## Work to complete:
With pictures excluded, copy word for word the lines in the data below from the line containing "Task: Click the chat bubble icon at bottom" through the line containing "Task: Go forward with the right chevron".

## The data:

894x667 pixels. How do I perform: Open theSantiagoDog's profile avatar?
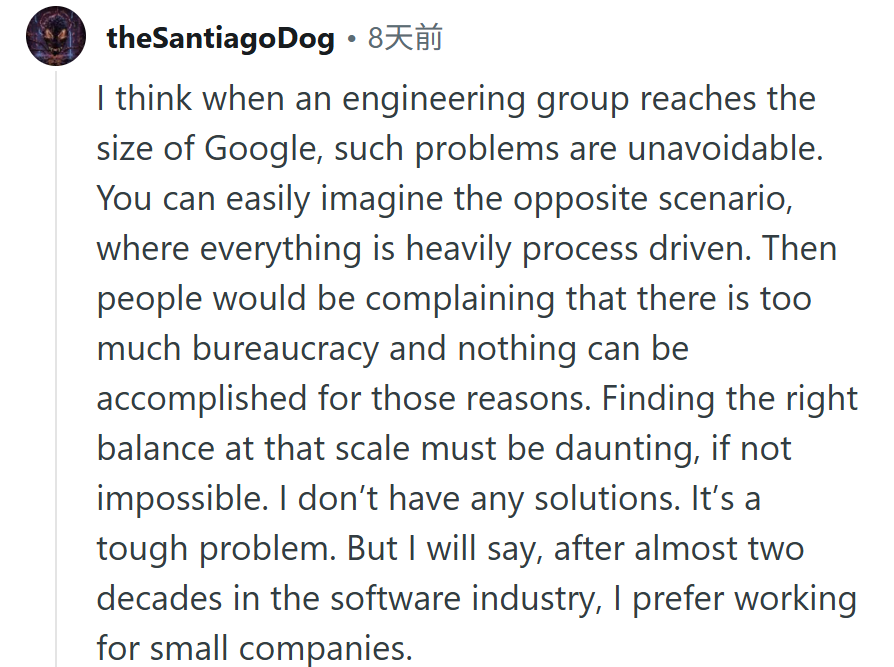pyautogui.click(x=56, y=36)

---

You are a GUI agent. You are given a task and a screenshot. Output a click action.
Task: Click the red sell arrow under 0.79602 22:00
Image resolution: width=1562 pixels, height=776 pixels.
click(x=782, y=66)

--

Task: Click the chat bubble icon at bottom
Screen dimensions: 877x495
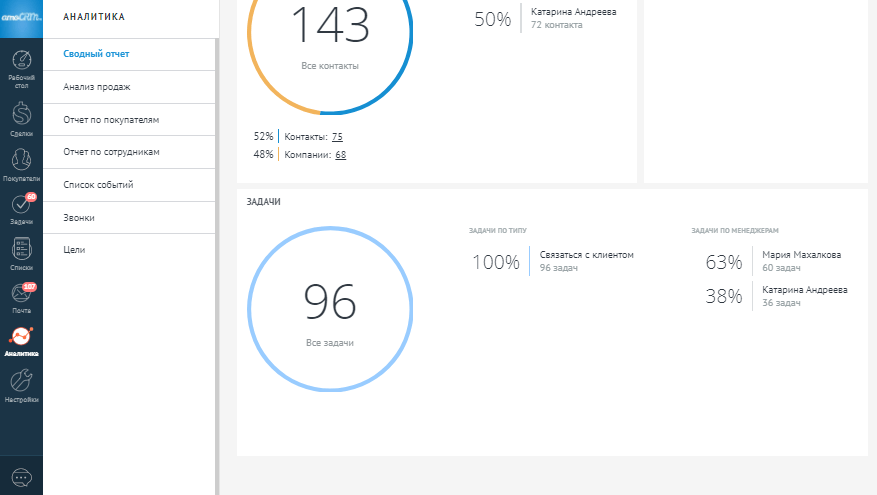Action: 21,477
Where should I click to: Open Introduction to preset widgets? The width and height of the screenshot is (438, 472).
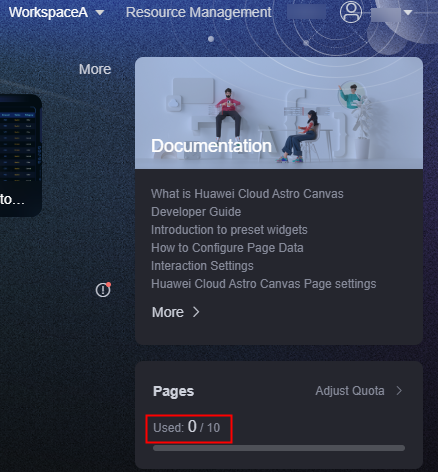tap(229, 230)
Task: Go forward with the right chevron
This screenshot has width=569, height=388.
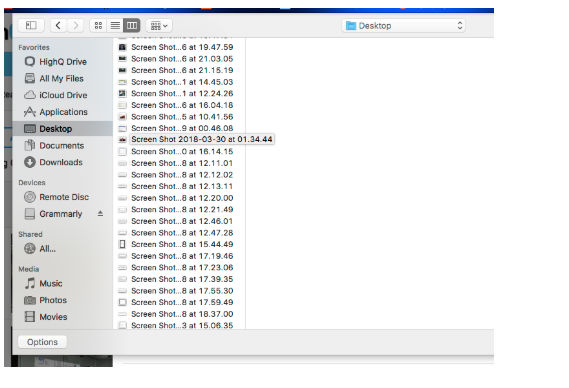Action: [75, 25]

## Written answer:
Task: Click the chat bubble icon at bottom
Screen dimensions: 877x495
Action: 21,477
Where should I click to: Open Introduction to preset widgets? The width and height of the screenshot is (438, 472).
tap(229, 230)
Task: Go forward with the right chevron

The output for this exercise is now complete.